__Exercise directions__: Count every line of the material that holds the string "agent". Respond with the total only.

__Exercise materials__:
<<<<

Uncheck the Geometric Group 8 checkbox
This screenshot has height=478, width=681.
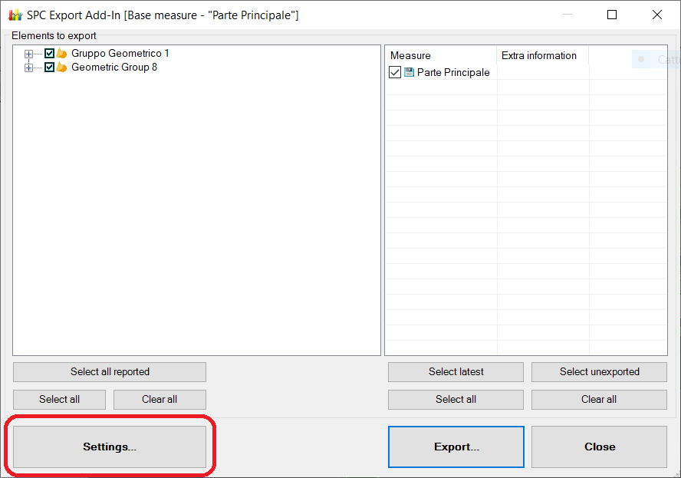48,67
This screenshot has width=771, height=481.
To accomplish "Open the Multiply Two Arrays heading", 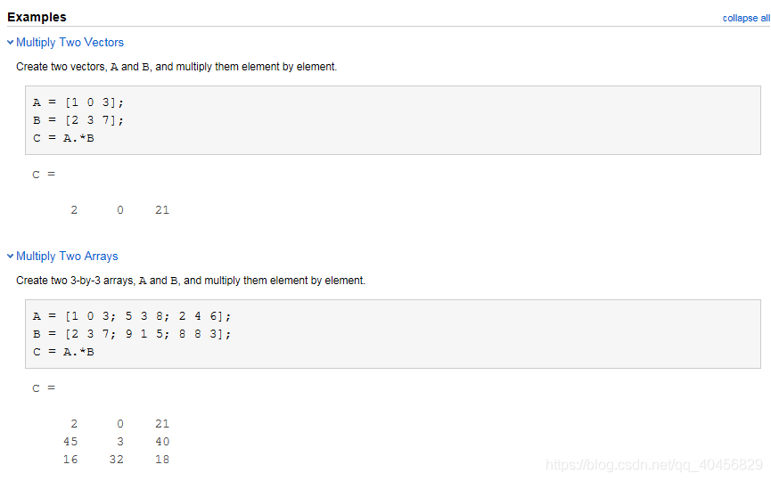I will (68, 256).
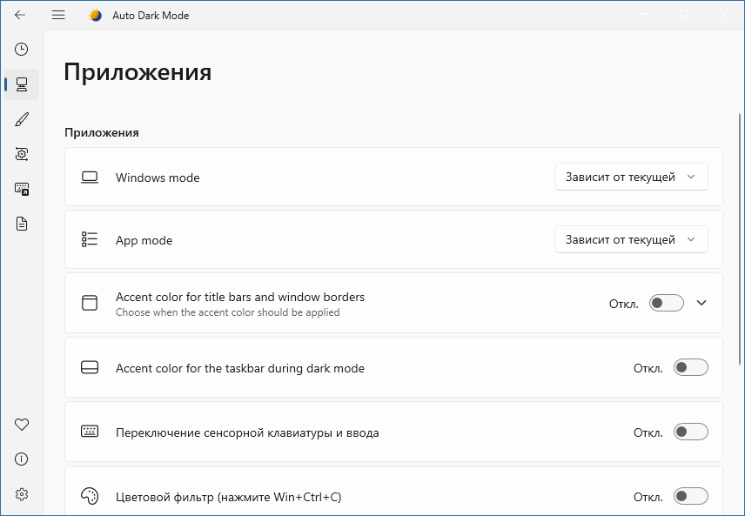
Task: Open the Hotkeys keyboard sidebar icon
Action: point(22,189)
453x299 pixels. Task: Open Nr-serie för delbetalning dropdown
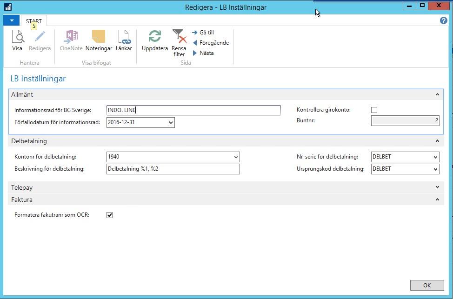pos(435,157)
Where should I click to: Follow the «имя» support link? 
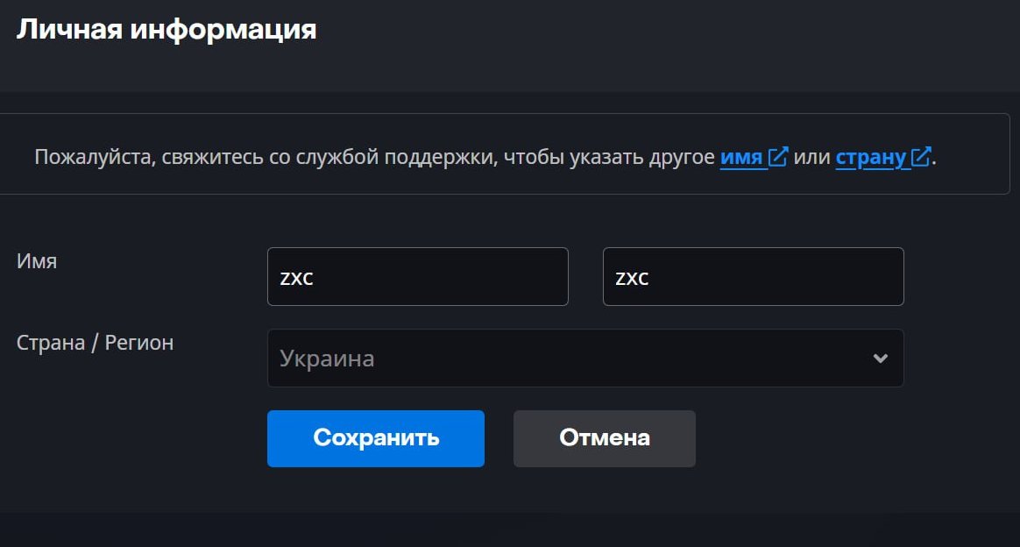click(741, 157)
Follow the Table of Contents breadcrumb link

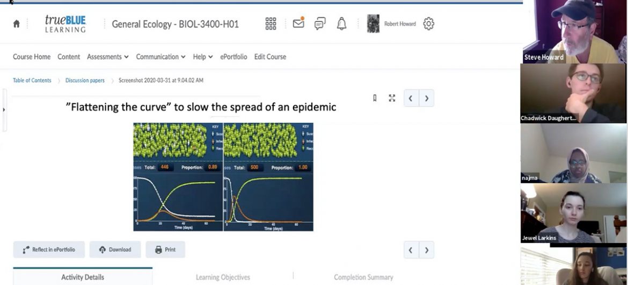(x=32, y=81)

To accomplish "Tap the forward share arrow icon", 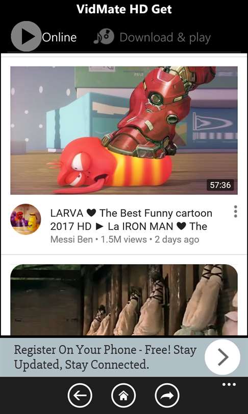I will tap(167, 396).
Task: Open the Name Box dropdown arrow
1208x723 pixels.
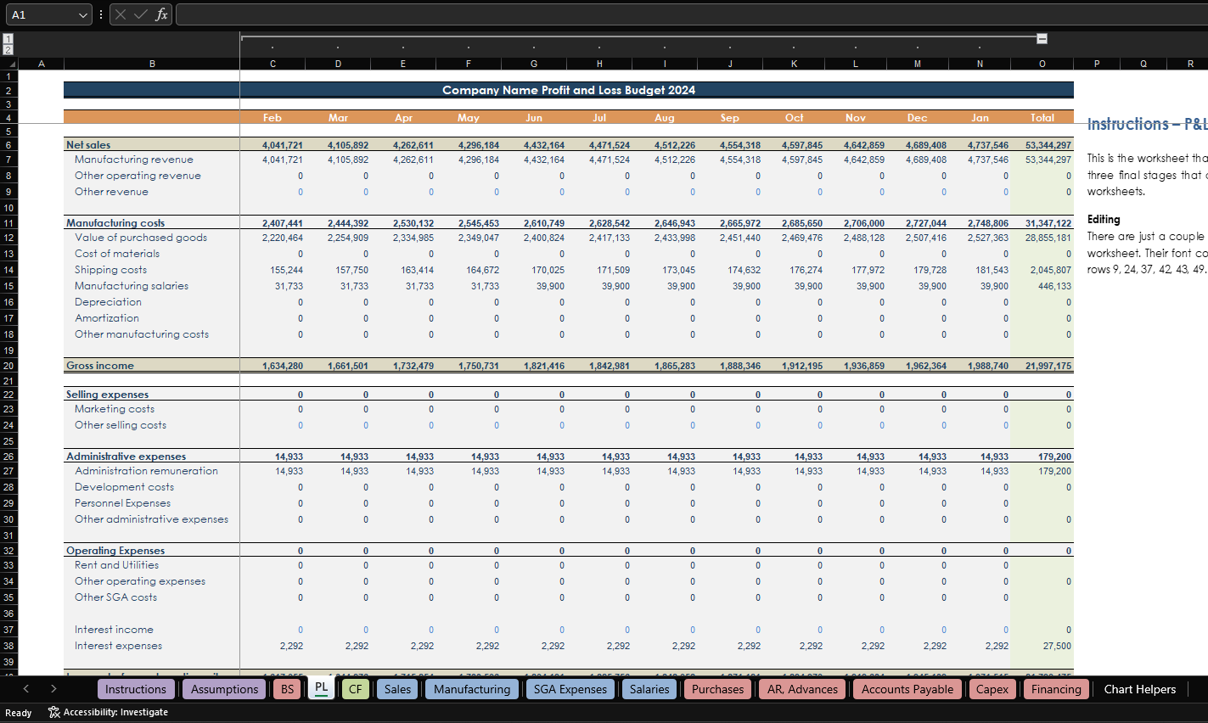Action: (x=82, y=14)
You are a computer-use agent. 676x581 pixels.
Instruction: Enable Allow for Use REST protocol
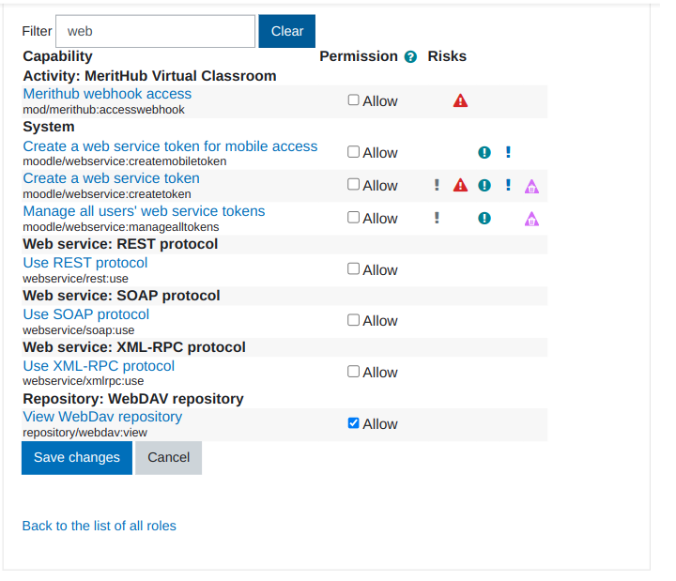click(354, 268)
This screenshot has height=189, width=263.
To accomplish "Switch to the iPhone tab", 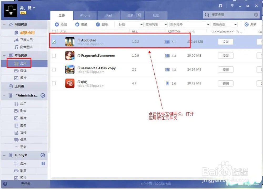I will point(85,15).
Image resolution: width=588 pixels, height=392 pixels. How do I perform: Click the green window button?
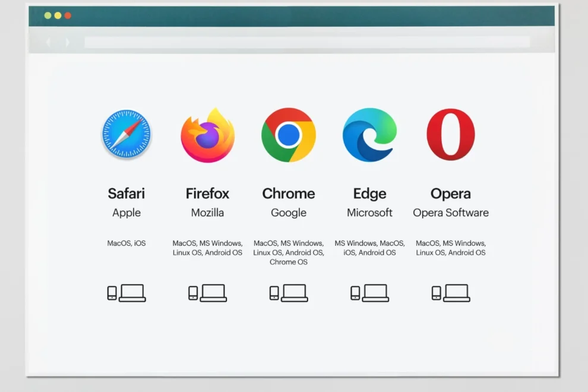[48, 15]
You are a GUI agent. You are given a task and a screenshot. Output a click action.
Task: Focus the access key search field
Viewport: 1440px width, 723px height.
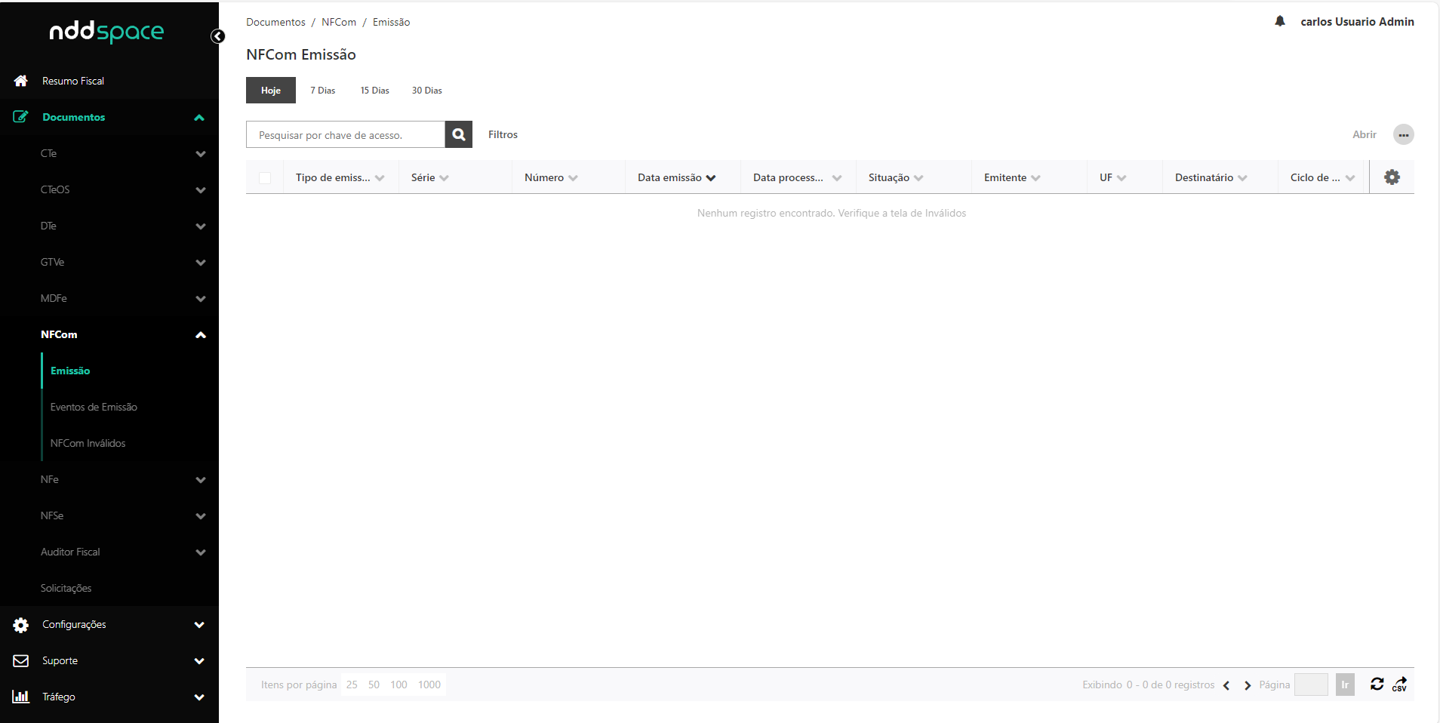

>>>>

__Response to the task__: 2